- _REQUEST 1_
Filter the entries below, copying every line that contains the string "perform". Case counts.

- _PASSAGE SHOWN_

+---+

Now let’s visit with Mark Mardell. He went to Nashville to see what the kids are up to. His enthusiasm is evident in the headline:

The start of something new?

Out of all the protesters in Nashville, Mardell managed to find a person of color. Unfortunately, he couldn’t even be bothered to find an African American, who are a significant portion of the population there, if only a small minority of protesters. The poor lad had been to New York, and got himself arrested trying to illegally occupy the Brooklyn Bridge. Mardell gives him sympathetic treatment. He spent seven hours in a cell (oh, the humanity), and his law-abiding immigrant parents weren’t pleased that he now has a criminal record. But the BBC’s top man in the US understands.

On the other hand, Hirak believes his arrest was part of something historic, something important.

A movement that isn’t just about Wall Street, but which he hopes will grow in Tennessee, where he goes to university.

“I am a very small part of it, but this is the opportunity finally for the people to speak out and participate in our democracy,” he says. “We’re finally going to get our voice back in our democracy. We are the 99%.”

Now let’s recall Mardell’s first blog post about the Tea Party movement. He asked if it was down to racism. He pretended to be impartially asking the question, throwing it out there for others to ponder. But we know now that he believes it is secretly driven by racism, and that all the noise about fiscal conservatism and government reform is a smokescreen to hide it.

The rest of his piece is sympathetic to the protesters and their cause. No casting aspersions, no suggesting that they’re mere puppets of Washington think tanks (like he said about the Tea Party to the BBC College of Journalism), and most curiously, no fretting about the anger. No, Mardell is hopeful, not concerned. This is the US protest movement he’s been waiting for, and it shows. You won’t see him mocking any of these protesters the way he did last month to his junior colleagues.

Naturally, when he gets to New York, Mardell also has to try to compare the Occupiers with the Tea Party movement. He makes sure to tell you that, unlike these people, those Tea Partiers like big corporations. But he forgot to mention that a major complaint is corporate welfare and bank bailouts. No, the easy route is to claim that the Tea Party is on the side of the evil rich, and the Occupiers are on the side of the poorest and most vulnerable.

Fortunately, Mardell understands that there really isn’t a fair comparison at all.

But other differences suggest it would be wrong to read across from one movement to another.

These are early days, but Occupy doesn’t seem to have drawn people into politics for the first time in the way that the Tea Party has.

Most of those I have spoken to here and in Nashville were already interested in radical politics.

I have yet to meet any one who turned up because their own economic situation made them want to change the world.

Which is what we’ve been saying here all along. These people had this ideology long before the economic crisis, long before the bank bailouts. Unlike the Tea Party movement, this was planned in advance. Unlike the Tea Party movement, which was spontaneously started by a St. Louis housewife as an anti-tax gathering, and eventually inspired millions of people to form peaceful, law-abiding protests. Funny how all the Beeboids leave this fact out. However, notice that Mardell doesn’t wonder about organization or influence from above. He also never enthused over how someone he met at a Tea Party event felt they were part of something historic. To him, it was all hatred and racism.

+---+

- _REQUEST 2_
Answer these questions about the passage on Mark Mardell's reporting:
(a) How many hours did Hirak spend in a cell?
(b) In which state does Hirak go to university?
(c) Who started the Tea Party movement, according to the passage?

[Rows of pointing data]
+---+

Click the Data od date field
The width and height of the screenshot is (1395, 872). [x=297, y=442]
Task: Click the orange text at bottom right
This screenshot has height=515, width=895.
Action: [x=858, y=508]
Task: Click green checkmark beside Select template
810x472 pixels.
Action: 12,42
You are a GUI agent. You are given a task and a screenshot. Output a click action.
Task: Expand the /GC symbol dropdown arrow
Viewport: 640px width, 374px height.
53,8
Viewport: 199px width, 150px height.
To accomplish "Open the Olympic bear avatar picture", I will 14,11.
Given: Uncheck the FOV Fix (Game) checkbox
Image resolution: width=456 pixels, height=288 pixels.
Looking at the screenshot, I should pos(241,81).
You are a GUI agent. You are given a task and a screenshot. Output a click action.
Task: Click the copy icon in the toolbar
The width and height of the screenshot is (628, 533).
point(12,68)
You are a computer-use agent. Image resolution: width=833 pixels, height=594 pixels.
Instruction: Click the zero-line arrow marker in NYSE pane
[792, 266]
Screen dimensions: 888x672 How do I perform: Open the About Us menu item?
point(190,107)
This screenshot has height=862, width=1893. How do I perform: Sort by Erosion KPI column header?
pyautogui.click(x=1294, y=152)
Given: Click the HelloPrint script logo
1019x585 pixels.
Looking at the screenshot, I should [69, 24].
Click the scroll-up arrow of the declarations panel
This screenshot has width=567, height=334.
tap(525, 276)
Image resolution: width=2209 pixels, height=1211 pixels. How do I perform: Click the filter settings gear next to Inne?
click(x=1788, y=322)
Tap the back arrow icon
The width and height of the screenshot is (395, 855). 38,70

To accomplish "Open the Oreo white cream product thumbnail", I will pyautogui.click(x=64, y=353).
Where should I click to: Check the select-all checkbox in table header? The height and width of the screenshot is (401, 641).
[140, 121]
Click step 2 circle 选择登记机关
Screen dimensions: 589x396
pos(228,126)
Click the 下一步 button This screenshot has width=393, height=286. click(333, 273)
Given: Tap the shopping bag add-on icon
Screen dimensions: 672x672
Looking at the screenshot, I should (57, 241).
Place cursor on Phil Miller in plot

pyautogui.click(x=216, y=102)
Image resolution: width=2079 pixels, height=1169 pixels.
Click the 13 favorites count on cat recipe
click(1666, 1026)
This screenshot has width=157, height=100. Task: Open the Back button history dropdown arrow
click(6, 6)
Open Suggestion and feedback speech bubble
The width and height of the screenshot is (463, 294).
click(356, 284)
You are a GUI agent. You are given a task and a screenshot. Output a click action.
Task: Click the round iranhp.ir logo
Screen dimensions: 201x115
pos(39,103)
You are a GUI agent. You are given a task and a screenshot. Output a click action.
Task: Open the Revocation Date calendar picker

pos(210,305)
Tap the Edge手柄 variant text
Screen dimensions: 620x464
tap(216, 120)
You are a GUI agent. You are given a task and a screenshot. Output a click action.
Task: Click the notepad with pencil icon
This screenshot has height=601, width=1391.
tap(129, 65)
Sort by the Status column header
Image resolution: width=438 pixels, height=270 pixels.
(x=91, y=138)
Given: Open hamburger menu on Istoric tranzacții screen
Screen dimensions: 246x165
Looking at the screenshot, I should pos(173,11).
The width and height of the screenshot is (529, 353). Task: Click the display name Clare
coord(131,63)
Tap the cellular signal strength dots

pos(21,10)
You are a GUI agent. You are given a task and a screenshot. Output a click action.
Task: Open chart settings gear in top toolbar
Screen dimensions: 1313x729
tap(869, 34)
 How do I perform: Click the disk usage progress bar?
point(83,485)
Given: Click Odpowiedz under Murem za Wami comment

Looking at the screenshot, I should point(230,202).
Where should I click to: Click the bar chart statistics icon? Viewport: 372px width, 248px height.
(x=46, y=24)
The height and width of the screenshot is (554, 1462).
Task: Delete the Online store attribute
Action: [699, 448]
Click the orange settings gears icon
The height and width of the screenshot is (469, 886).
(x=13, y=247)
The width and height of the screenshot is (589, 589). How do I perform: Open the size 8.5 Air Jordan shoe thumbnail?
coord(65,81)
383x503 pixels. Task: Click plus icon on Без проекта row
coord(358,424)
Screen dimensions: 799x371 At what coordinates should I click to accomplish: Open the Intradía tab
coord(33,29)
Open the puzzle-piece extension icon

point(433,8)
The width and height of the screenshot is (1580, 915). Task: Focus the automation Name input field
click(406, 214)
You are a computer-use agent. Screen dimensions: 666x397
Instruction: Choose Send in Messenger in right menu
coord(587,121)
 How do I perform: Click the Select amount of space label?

+---+

- _FINAL ANSWER 1_
Screen dimensions: 888x672 How do I perform: Open the About Us menu item?
This screenshot has height=862, width=1893. How do I perform: Sort by Erosion KPI column header?
Image resolution: width=2209 pixels, height=1211 pixels. How do I perform: Click the filter settings gear next to Inne?
 How do I perform: Click the disk usage progress bar?
The width and height of the screenshot is (589, 589). How do I perform: Open the size 8.5 Air Jordan shoe thumbnail?
 How do I perform: Click the Select amount of space label?

- _FINAL ANSWER 2_
(a) Seven hours.
(b) Tennessee.
(c) A St. Louis housewife, who started it spontaneously as an anti-tax gathering.